+++ Material for this exercise
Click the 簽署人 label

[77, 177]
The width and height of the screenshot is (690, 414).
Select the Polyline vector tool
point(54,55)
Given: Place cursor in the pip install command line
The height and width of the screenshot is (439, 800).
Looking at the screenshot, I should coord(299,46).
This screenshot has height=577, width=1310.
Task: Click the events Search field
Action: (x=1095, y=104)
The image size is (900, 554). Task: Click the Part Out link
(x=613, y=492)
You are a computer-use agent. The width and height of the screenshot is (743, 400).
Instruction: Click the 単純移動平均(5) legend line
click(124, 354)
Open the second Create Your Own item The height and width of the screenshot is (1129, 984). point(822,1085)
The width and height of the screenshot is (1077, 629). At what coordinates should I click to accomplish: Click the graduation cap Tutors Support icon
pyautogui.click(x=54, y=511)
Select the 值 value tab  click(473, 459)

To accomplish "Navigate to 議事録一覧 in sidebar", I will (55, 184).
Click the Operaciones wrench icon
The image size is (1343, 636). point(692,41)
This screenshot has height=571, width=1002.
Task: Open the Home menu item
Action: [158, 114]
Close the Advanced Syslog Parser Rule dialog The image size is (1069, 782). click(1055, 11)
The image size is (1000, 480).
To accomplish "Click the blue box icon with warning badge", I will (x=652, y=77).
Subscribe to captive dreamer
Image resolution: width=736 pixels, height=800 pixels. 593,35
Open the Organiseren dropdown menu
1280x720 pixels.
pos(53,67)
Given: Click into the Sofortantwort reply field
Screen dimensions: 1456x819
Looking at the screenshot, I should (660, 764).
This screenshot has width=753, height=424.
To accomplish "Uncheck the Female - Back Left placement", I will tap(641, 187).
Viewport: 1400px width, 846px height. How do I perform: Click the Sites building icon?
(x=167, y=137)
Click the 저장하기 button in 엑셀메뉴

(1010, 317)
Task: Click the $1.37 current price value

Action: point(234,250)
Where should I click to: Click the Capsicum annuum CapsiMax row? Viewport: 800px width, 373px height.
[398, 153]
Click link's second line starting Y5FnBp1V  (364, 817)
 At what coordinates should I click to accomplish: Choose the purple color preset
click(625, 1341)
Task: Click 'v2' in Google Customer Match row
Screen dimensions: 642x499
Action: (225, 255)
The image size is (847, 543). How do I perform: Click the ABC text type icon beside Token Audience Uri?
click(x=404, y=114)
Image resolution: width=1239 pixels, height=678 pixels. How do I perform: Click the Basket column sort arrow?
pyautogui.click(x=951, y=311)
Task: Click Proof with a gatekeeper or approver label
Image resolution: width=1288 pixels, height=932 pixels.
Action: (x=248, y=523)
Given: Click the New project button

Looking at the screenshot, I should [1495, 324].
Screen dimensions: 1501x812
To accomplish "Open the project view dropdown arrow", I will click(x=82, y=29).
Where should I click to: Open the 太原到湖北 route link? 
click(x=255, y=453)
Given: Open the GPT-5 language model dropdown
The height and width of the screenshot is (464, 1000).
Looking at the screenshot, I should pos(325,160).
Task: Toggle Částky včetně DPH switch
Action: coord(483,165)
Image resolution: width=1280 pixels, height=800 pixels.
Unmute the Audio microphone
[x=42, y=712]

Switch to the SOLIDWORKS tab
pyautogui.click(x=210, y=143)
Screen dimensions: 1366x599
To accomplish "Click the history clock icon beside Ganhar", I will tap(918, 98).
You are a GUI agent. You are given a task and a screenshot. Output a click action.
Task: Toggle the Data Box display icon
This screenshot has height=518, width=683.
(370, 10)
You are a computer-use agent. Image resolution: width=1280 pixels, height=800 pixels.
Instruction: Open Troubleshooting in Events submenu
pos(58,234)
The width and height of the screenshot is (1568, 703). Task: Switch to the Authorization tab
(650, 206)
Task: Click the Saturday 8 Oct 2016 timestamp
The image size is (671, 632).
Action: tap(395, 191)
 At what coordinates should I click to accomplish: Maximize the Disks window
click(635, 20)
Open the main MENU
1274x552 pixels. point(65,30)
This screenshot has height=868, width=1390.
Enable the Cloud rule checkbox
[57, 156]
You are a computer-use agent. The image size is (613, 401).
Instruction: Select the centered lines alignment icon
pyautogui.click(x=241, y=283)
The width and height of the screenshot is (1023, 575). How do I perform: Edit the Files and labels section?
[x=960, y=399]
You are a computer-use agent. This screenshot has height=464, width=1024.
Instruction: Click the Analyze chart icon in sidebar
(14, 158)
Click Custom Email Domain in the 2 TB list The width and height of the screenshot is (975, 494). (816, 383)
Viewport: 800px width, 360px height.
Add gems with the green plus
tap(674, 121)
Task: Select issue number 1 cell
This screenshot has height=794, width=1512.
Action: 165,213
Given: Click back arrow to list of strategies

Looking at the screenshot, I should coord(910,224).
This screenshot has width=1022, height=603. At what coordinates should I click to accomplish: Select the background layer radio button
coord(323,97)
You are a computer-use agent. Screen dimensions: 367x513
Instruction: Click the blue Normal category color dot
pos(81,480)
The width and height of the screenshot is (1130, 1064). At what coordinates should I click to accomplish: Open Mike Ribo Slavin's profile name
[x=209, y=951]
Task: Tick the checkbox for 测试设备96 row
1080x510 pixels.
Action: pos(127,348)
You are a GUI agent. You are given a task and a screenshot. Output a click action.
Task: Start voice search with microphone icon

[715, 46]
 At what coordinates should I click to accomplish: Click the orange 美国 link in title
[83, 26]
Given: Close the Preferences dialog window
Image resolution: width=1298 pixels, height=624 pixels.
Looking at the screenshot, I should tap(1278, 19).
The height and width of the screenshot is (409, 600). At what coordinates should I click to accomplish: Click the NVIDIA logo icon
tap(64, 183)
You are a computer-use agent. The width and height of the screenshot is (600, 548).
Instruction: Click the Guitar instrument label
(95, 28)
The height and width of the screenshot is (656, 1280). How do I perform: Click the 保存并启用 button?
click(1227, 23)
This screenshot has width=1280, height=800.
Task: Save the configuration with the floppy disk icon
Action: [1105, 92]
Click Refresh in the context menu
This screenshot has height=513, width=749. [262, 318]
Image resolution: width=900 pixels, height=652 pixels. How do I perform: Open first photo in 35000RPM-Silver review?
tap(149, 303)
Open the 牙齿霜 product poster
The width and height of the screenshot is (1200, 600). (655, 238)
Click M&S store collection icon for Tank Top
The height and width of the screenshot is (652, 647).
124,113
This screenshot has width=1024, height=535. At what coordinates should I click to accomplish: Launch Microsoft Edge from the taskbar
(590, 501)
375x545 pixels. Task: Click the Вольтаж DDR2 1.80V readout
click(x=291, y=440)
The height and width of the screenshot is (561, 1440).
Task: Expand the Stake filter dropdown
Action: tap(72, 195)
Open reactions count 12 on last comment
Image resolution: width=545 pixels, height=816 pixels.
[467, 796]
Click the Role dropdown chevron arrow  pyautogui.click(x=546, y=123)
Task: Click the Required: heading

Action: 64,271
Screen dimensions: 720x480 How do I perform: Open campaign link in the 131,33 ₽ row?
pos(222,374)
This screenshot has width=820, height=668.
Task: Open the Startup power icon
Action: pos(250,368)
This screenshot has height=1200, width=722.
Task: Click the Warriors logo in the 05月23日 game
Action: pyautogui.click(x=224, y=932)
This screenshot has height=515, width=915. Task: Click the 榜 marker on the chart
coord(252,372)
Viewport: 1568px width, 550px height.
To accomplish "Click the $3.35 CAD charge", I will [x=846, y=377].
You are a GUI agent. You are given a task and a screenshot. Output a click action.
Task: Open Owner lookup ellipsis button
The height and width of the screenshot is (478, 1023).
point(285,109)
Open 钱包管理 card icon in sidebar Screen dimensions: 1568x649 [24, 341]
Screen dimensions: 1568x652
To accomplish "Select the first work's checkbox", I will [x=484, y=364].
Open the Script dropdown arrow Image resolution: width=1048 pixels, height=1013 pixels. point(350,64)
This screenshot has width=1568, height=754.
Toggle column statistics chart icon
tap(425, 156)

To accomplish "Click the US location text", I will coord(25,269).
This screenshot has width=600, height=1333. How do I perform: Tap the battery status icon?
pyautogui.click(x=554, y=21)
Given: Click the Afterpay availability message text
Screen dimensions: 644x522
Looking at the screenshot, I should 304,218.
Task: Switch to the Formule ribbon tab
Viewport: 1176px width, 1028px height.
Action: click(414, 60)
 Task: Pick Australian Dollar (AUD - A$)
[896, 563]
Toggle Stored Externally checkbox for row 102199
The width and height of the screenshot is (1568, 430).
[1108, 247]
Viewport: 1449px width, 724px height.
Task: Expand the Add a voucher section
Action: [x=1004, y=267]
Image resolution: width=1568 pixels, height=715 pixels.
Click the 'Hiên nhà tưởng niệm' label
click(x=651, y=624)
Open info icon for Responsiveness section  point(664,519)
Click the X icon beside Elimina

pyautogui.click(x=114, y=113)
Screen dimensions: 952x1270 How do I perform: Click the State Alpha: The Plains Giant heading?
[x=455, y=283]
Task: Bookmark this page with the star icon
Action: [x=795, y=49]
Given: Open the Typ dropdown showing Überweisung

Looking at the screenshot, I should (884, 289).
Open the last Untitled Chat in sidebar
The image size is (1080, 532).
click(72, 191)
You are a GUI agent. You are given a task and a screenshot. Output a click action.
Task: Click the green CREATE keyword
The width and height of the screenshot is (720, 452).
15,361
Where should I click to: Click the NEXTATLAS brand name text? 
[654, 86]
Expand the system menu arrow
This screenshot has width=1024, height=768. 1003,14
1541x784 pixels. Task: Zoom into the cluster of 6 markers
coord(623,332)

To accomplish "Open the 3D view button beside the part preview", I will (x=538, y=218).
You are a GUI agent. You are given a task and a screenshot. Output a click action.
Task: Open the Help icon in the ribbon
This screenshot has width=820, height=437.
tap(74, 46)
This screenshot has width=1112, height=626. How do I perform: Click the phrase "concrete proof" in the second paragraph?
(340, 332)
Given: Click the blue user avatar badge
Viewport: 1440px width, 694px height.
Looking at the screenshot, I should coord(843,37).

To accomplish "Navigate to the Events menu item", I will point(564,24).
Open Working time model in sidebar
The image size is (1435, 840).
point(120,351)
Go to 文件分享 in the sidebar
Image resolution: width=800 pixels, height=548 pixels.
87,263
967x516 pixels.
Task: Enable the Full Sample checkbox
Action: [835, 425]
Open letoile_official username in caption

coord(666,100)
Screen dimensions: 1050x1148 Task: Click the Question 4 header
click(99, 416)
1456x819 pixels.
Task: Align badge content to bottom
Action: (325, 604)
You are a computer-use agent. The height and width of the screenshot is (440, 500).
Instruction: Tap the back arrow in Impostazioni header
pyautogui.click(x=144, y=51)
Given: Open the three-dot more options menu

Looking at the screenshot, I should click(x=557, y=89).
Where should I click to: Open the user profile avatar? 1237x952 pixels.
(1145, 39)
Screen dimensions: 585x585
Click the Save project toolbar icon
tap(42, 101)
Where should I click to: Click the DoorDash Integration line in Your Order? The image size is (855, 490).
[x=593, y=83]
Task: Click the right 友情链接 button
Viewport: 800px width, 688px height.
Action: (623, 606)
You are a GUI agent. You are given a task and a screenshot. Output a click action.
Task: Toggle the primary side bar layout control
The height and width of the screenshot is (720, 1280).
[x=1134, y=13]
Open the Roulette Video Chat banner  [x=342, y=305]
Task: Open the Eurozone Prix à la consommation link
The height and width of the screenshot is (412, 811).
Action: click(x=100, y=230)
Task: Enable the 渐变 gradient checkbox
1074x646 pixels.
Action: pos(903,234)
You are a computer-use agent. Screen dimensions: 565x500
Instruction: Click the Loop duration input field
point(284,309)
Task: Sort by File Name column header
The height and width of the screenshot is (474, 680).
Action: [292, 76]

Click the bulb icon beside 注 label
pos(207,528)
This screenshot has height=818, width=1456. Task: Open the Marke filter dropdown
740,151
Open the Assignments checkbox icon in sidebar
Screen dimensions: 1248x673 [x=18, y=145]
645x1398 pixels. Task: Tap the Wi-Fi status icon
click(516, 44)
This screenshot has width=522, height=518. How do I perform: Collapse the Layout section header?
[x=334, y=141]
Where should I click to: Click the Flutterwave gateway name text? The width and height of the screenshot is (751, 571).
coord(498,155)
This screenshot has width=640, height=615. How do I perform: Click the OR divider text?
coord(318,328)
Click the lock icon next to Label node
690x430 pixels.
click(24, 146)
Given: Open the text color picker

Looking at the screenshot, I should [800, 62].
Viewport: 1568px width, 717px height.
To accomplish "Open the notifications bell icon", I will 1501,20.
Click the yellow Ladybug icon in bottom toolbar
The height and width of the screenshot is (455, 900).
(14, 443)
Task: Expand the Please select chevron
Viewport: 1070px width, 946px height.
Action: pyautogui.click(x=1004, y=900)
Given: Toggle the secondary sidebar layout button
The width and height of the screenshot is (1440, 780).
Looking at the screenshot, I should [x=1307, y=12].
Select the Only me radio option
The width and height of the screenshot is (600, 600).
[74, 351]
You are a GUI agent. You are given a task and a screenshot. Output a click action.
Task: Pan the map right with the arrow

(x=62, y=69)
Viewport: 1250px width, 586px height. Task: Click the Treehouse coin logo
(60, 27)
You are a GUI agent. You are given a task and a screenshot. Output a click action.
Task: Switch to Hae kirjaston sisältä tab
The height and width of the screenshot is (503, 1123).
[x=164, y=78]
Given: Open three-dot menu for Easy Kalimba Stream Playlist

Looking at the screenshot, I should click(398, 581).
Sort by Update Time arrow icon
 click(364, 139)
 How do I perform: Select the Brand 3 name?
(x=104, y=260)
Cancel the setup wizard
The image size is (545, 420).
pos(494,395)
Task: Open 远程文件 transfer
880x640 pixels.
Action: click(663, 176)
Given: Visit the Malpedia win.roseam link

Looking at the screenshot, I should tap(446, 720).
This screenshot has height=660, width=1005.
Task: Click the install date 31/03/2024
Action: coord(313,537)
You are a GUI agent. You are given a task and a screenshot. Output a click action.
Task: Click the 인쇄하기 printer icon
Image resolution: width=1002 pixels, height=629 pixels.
++++++
**What you need to do**:
All lines above from the line with "Given: Click the Afterpay" through the line with "Toggle Stored Externally", both included, are to be set down exactly, with nothing else.

**Your solution**:
Given: Click the Afterpay availability message text
Screen dimensions: 644x522
Looking at the screenshot, I should 304,218.
Task: Switch to the Formule ribbon tab
Viewport: 1176px width, 1028px height.
Action: click(414, 60)
 Task: Pick Australian Dollar (AUD - A$)
[896, 563]
Toggle Stored Externally checkbox for row 102199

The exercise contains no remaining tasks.